Stored records:

□ □ □

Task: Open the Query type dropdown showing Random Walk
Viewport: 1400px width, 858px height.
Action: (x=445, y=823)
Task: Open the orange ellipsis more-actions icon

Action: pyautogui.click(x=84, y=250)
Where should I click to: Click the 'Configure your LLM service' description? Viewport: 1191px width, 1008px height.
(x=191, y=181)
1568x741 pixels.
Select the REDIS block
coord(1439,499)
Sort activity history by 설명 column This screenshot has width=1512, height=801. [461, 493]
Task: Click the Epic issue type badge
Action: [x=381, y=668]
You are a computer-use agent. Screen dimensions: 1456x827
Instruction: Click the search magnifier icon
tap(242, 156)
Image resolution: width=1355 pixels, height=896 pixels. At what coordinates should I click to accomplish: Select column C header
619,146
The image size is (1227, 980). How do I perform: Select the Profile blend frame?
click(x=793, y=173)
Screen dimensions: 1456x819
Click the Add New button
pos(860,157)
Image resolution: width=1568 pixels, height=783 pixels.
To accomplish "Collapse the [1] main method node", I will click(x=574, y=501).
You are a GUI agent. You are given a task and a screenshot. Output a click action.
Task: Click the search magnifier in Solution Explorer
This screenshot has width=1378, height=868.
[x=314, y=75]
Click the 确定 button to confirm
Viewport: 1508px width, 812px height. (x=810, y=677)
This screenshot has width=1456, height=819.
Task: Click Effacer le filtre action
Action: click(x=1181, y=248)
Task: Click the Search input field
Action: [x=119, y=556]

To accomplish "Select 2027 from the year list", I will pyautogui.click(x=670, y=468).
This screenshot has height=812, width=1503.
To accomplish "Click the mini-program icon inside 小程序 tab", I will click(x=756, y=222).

□ □ □

**What you need to do**. Looking through the records, copy out every line in which the word "dimensions" is found.

**Final answer**.
You are a computer-use agent. Screen dimensions: 1456x827
Screen dimensions: 1456x819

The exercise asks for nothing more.